Sellers broke in, saying, “We actually did have a pilot program for telepsychiatry in Bamberg County. You know that hospital shut down. We would be able to reopen it if we expanded Medicaid.
“But more importantly, the hypocrisy of that statement, it fills the room; it’s overwhelming,” Sellers said, criticizing McMaster for not wanting to expand Medicaid when he received state health care benefits. “When you get sick, you get to go and give your insurance card to the doctor, but when somebody gets sick in Greenville, or Charleston or Horry County, they’re on the brink of bankruptcy.
“Not only that, Henry, but you’ve been receiving so many benefits in government benefits over your career, that there are some welfare queens out there that are probably jealous.”
McMaster said he measures progress by “how many people don’t need Medicaid – that is, how many are working, who have good-paying jobs.”
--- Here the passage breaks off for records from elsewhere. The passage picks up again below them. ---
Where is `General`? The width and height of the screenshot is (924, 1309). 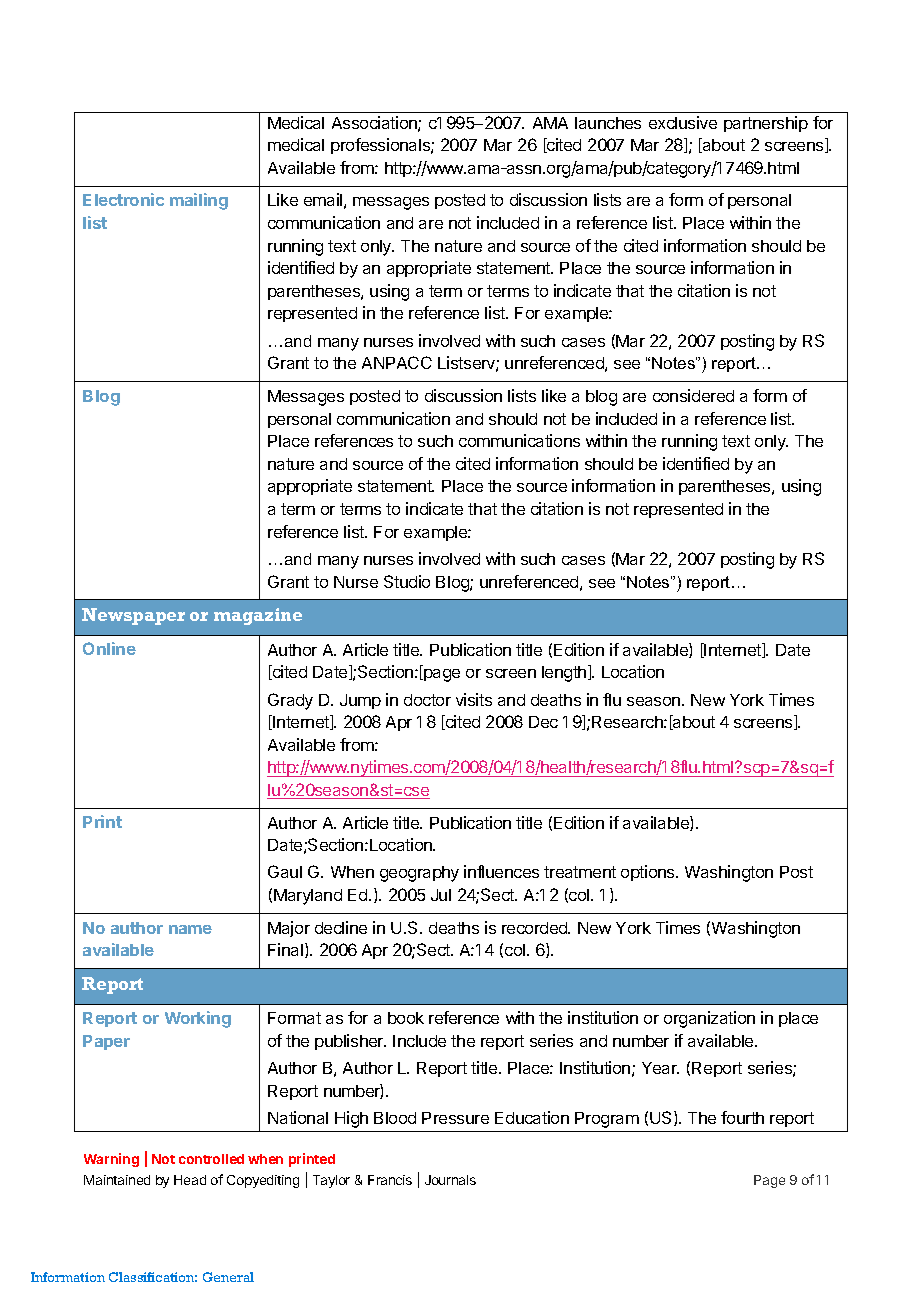 General is located at coordinates (228, 1277).
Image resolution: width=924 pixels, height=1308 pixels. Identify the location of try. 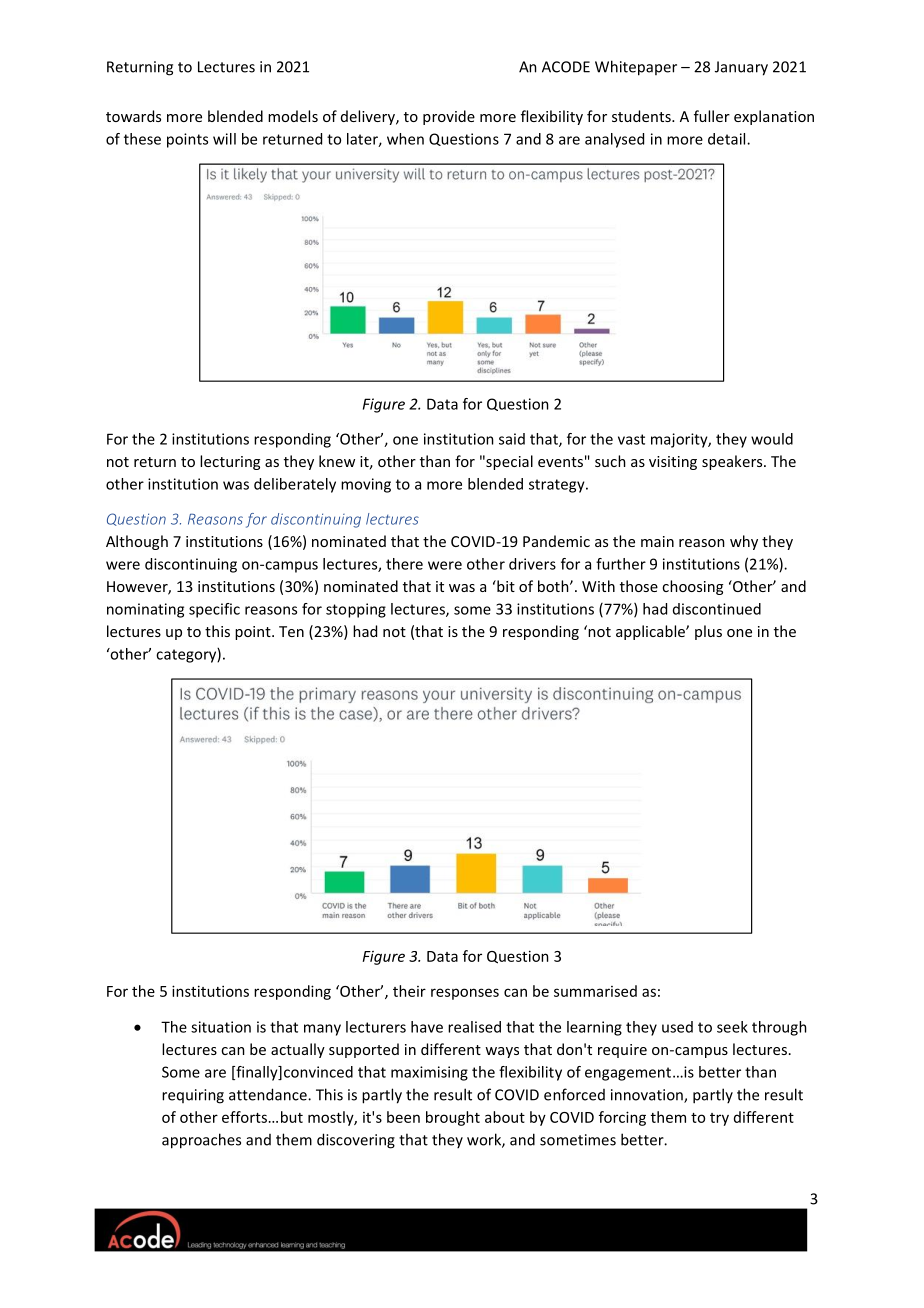
(719, 1119).
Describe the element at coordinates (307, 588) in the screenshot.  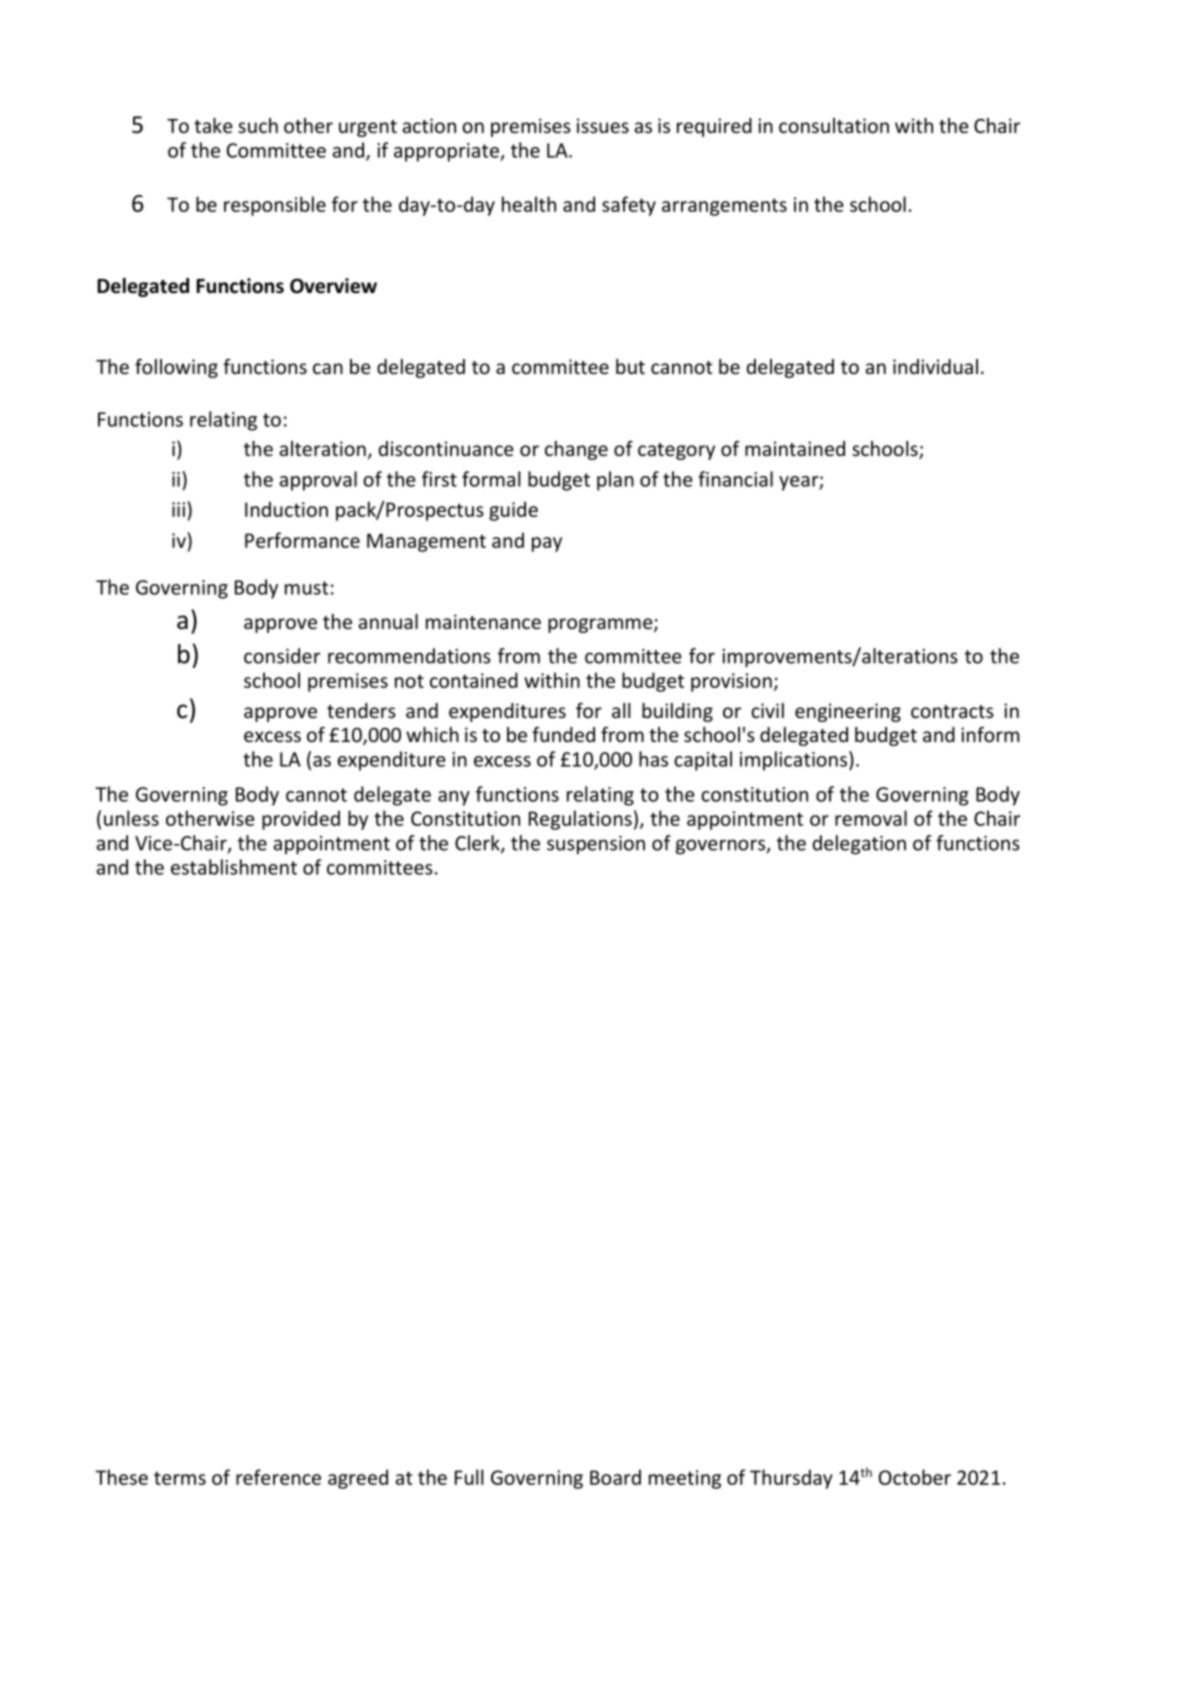
I see `must` at that location.
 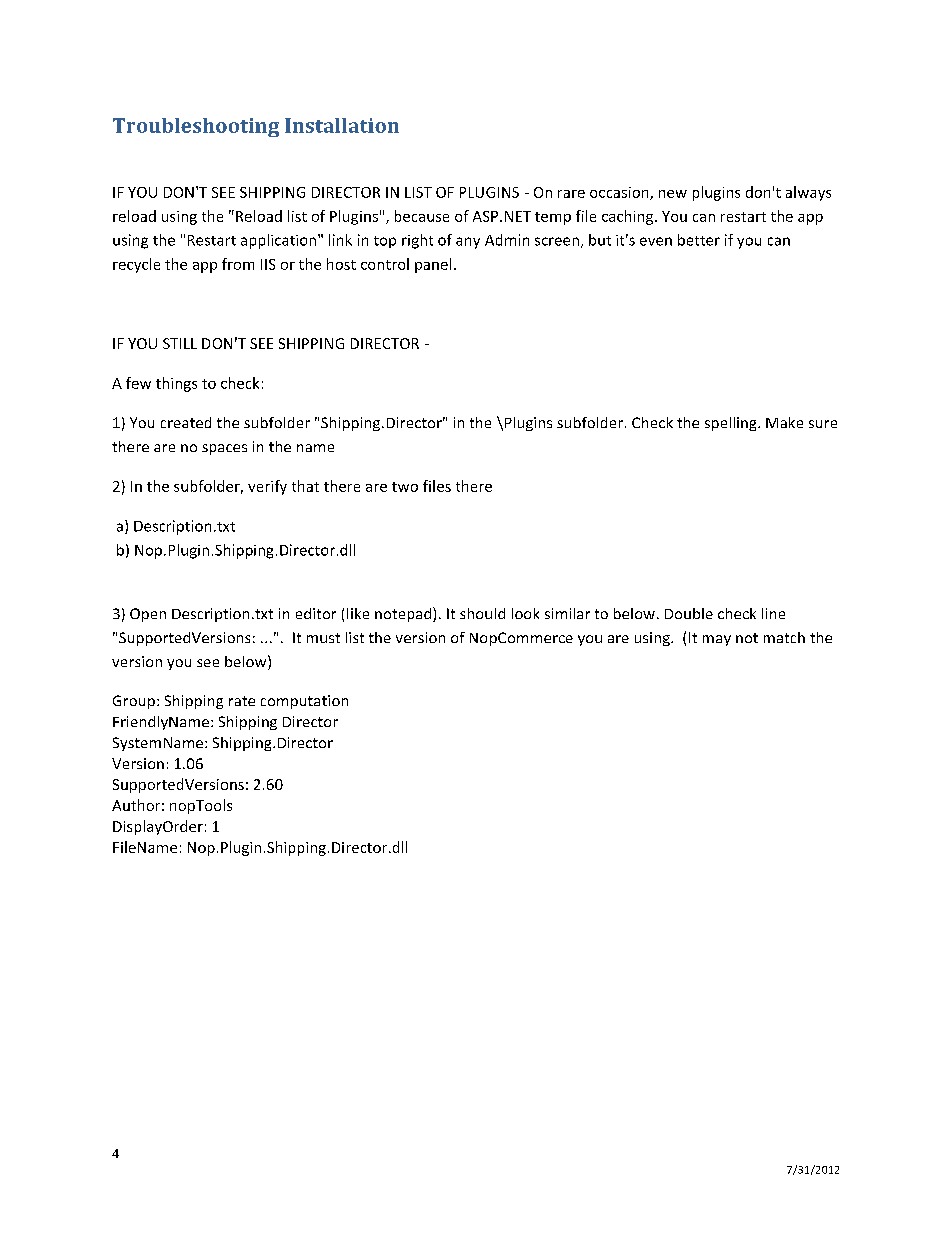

Throughout the debate, Sellers was quick with rebuttals, using every opportunity to critique McMaster, who has a 20-point lead over Sellers, according to a recent poll.
McMaster did not address Sellers directly, sticking to his talking points touting his experience, career as an attorney and his limited-government philosophy.
Neither candidate said he was running for lieutenant governor as a stepping stone to higher political office.
The Nov. 4 general election will be the last time anyone runs independently for the position. Starting in 2018, the governor and lieutenant governor will have to run as a team.
McMaster emphasized he would team well with Haley, who he supported in 2010 after his primary loss to the Lexington Republican.
Asked whether he’s planning a 2018 run for governor, McMaster said four years is “a long way off. ... I'm running because I love South Carolina.”
In closing, Sellers said people tell him he can’t win because he’s a “young, black Democrat,” but he says there is a clear contrast between him and McMaster.
“Henry’s gray hair doesn't denote leadership and vision,” Sellers said. “All I’m asking for is a chance.”
“By the way, most of the people who need that help do have gray hair, like I do,” McMaster countered in closing, adding voters are looking for “experience and track record.”
“I’m the man with that record and that experience.”